Kusch defends relativism here as something not to be equated with skepticism.  I have to admit I haven’t read enough of Kusch to know his opinions on the matter, but, having read enough of Harry Collins to understand how relativism informs his specifically sociological project (and with their jointly-written book still on my to-do list), I think I understand the defense as having to do with generating additional layers of explanation describing why rational actions can only make sense within specified social preconditions.

Rather than try and explain my understanding of what they mean by relativism any further at this point, I want to focus on the unattractiveness of seeing different views as components of an “overall truth”, because this is how I tend to see practice as informed by, or at least conforming to, philosophy, as discussed in my last post.  The basic idea here is that “epistemology”, writ large, contains a diverse array of strategies (empiricism, correlation, taxonomy, systems-building, modeling, etc.) that can be deployed in different ways to suggest plausible-to-reliable explanations.

This overarching epistemology defines different problems that may be encountered when employing different epistemological strategies (and these strategies and their problems may be conceptualized in different ways and in different times, which render them “historicized”).  Some individuals may privilege certain facets of epistemology in their practice, possibly making their work seem very limited in its scope or applicability (think 19th-century astronomers striving for ever-greater degrees of precision), where more ingenuitive inquirers may make more expansive use of the epistemological palette.  It is unlikely that any individual could have mastery of the entire palette.  Thankfully, specialization may be productive and legitimate, provided an appropriate division of intellectual labor is established that connects one facet of epistemology with complementary facets.  (I make a lot of use out of this notion in my forthcoming book on policy analysis, progress on which is currently out of my hands….)

The overall content of epistemology is constructed by humans—the development of statistics and probability, for example, represented a substantial innovation.  However, the construction must conform to some transcendental structure of possible knowledge-producing strategies, which we can only make efforts to describe.  It is exactly this transcendental quality that makes nature appear teleological, and why we can draw productive analogies, say, between animal populations and economic systems, or between computers and the brain: nature itself is capable of mimicking rationality.

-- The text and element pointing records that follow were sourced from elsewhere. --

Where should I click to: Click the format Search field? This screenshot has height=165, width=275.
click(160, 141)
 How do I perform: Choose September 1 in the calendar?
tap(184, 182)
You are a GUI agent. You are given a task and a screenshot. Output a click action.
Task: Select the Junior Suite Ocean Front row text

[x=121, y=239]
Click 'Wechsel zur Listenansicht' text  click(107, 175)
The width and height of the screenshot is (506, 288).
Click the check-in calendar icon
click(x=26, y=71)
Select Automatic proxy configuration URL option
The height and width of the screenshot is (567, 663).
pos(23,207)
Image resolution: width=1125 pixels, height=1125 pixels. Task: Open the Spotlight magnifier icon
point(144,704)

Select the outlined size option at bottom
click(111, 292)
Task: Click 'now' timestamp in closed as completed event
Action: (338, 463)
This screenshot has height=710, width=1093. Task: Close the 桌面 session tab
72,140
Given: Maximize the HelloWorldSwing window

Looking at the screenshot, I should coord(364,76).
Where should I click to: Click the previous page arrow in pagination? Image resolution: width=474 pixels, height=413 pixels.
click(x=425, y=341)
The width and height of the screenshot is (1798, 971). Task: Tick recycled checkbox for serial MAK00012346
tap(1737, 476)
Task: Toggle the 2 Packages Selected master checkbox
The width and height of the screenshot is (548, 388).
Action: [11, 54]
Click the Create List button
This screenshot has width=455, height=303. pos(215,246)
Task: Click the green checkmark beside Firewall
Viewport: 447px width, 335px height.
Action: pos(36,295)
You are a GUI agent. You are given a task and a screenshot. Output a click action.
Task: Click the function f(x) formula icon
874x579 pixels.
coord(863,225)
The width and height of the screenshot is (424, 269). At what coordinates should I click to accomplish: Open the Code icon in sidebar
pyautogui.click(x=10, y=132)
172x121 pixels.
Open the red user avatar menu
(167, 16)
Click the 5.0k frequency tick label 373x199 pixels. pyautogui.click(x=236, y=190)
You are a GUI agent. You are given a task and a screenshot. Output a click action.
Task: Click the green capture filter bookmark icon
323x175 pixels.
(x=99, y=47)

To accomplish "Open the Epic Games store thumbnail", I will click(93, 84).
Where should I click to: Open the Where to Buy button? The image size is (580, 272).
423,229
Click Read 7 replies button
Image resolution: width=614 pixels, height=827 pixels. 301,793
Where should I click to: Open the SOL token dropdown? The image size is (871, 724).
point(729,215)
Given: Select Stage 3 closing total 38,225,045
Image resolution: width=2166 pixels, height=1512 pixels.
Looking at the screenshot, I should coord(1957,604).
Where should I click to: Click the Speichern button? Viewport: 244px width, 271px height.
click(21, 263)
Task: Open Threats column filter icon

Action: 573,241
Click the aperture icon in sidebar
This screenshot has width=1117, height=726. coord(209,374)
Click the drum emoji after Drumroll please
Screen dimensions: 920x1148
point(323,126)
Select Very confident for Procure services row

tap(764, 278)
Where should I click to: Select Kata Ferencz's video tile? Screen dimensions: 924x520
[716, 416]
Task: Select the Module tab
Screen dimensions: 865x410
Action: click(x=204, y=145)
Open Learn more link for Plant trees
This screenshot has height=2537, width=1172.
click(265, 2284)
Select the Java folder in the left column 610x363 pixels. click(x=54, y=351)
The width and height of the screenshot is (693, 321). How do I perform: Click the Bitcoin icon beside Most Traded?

It is this notion that different communities embrace different aspects of an overarching and interconnected systems of possible epistemological strategies that made me sympathetic to philosopher Kent Staley’s appeals to a “unity” of science, where Galison was keen to see “disunity” (not to mention Jed Buchwald’s and Allan Franklin’s criticism of the “disunity” trend appearing shortly thereafter).

Not being a philosopher myself (and therefore not being very eager to dive into yet another new literature unguided), I’m curious to know what are the objections toward such a fractional view, which Kusch mentions.  Am I understanding the views of people like Kusch and Staley properly?  Is the notion that different epistemological perspectives are “components of one overall truth” an objectionable view dependent on the notion that these components are in “different periods” (because I tend to see the components as distributed via divisions of intellectual labor in the same period, acknowledging that different periods come up with different divisions).  Is there someone I really ought to be reading on these points?  I’m a bit at sea here, but in the interests of openness and the prospects of getting a good tip, I thought I’d cop to it.